Charlotte Bourdillon (Kakenya Center for Excellence – KCE): In the summer of 2009, Charlotte worked with an indigenous women's weaving group in Temuco, Chile. She received her B.A. in Community Health and International Relations from Tufts University in 2010. Prior to her AP fellowship, Charlotte also worked with a health and community-led development initiative in Haiti, called RESPE:Ayiti. Charlotte also interned at Physicians for Human Rights in Cambridge, MA. After her fellowship Charlotte wrote: “I can look at so many deliverables that I am proud of; things I am especially happy to have been able to achieve in the low-resource area I was working in."



Hazards of Birth with FGM in Transmara

26 Jun

The maternity wards where the genital scarring from the cut can obstruct a birth, and inflict even further pain. It is a little dark, but the women weren't eager to be individually photographed, which is partly why I chose to share this photo in which they're not identifiable.

Giving birth in Africa is already a dark experience for most of the continent. In an area where FGM is almost ubiquitous, birth is an even more cruel and unforgiving obstacle in the life of a woman. Circumcision often leaves a women with a mass of scar tissue around her vagina. That scar tissue can obstruct the vaginal outlet such that that giving birth without proper medical attention becomes a perverse second act for the physical violence that female circumcision inflicts. Delivery becomes even more risky, and the maternity wards become a place where the excruciating circumcision of years earlier can inflict even further pain.

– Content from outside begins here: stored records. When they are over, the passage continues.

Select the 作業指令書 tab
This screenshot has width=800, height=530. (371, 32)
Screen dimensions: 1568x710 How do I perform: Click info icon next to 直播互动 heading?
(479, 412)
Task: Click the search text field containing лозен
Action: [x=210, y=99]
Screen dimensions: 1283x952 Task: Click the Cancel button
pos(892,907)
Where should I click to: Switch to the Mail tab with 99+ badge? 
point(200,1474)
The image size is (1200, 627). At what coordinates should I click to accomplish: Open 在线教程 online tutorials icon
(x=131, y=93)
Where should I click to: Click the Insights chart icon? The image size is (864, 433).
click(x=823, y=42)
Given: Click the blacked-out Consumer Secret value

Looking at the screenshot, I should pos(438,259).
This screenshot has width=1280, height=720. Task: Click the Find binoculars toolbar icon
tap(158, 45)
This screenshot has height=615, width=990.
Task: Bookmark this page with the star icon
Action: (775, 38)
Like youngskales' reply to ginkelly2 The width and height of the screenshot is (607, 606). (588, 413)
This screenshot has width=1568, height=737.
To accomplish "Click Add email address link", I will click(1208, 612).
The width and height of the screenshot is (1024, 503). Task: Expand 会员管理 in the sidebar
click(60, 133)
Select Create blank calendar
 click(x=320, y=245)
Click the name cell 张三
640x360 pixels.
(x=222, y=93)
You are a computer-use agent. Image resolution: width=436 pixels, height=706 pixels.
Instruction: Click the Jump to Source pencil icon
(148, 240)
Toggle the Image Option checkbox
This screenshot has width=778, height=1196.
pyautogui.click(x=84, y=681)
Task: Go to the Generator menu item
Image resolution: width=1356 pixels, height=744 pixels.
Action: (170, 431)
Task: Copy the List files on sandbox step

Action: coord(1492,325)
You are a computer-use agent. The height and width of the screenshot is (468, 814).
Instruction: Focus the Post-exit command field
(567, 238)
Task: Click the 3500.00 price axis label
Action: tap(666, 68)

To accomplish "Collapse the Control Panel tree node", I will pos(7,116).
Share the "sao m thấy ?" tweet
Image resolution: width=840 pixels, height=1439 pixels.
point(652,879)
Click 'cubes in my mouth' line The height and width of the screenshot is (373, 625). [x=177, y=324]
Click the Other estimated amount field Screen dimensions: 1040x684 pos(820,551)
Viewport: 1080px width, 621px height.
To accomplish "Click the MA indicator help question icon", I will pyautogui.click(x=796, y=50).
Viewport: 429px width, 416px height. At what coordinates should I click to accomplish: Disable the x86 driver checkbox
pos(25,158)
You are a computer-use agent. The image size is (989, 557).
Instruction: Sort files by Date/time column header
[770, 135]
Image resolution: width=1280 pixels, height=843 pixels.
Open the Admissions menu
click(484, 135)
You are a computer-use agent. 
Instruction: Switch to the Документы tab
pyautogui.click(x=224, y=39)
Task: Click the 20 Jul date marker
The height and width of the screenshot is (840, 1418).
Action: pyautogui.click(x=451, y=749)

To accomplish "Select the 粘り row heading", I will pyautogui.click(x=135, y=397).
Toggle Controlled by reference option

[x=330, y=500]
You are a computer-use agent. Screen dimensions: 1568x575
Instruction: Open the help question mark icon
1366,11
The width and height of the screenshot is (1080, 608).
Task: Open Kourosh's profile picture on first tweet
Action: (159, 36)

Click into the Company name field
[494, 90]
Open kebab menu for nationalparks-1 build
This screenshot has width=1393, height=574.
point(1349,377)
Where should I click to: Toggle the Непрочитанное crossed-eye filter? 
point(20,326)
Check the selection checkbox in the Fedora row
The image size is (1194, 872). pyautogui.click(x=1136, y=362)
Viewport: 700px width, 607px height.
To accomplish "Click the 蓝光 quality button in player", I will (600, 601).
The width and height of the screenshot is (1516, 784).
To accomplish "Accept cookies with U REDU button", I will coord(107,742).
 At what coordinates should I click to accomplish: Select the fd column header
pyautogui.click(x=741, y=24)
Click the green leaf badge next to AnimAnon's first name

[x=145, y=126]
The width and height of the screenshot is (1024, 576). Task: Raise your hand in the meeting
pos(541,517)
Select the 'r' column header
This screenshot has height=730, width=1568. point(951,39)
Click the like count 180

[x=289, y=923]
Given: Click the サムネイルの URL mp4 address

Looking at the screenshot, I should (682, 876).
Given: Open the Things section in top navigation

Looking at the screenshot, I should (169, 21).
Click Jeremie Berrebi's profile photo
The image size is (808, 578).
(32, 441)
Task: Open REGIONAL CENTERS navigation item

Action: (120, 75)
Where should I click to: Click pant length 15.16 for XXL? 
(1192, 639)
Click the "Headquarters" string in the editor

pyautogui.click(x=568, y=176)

In this area, there is now a push to have women give birth in hospitals. Yet past campaigns to train and increase the use of trained TBAs (Traditional Birth Attendants), makes it all the more challenging to go back to the community and convince women from the bush of the value of giving birth in a hospital. Birthing problems related to FGM are further exacerbated by TBA’s (traditional birth attendants) who are untrained in the particular problems relating to FGM-obstructed birth. Although these TBAs actually used to be promoted by the government, the Ministry of Health has now changed tack and promotes hospital deliveries.

Woman and child in post natal wards.

In the Transmara District, Elinore estimates that 50-60% of births now take place in a hospital or clinic. I haven’t found any reliable source of information on this, so this may be no more than a guess, and women I have spoken to in Enoosaen seem to think that number is much lower.

Women who deliver at home often end up with severe hemorrhaging, serious tears, or even obstetric fistulas. By the time such women arrive at the hospital, if ever, their unborn child is distressed and the they are in delayed labor, often resulting in the loss of the baby. Giving birth in the hospital means that obstructed labor is much more quickly identified and rectified. It also means that a woman is unlikely to have a severely delayed labor just because of her scar tissue – instead, the attending staff are forced to give such women extra large episiotomies (a cut to widen the vaginal opening during delivery).

Although Elinore didn’t mention hazards other than delayed labor and the occasional fistula, it is worth mentioning here that FGM is associated with a variety of significantly increased risks during delivery, and this world health organization study shows that even for women who give birth in health centers, FGM increases the chance of postpartum hemmorrage, needing a C-section, and extended hospitalization (although this varies according to the type of cut the woman experienced).

I thought this poster of the Maternity Ward prices was quite interesting. For those of you doing the calculations, the conversion rate is around 80 Kenyan shillings to the U.S. dollar. Note the ambulance prices!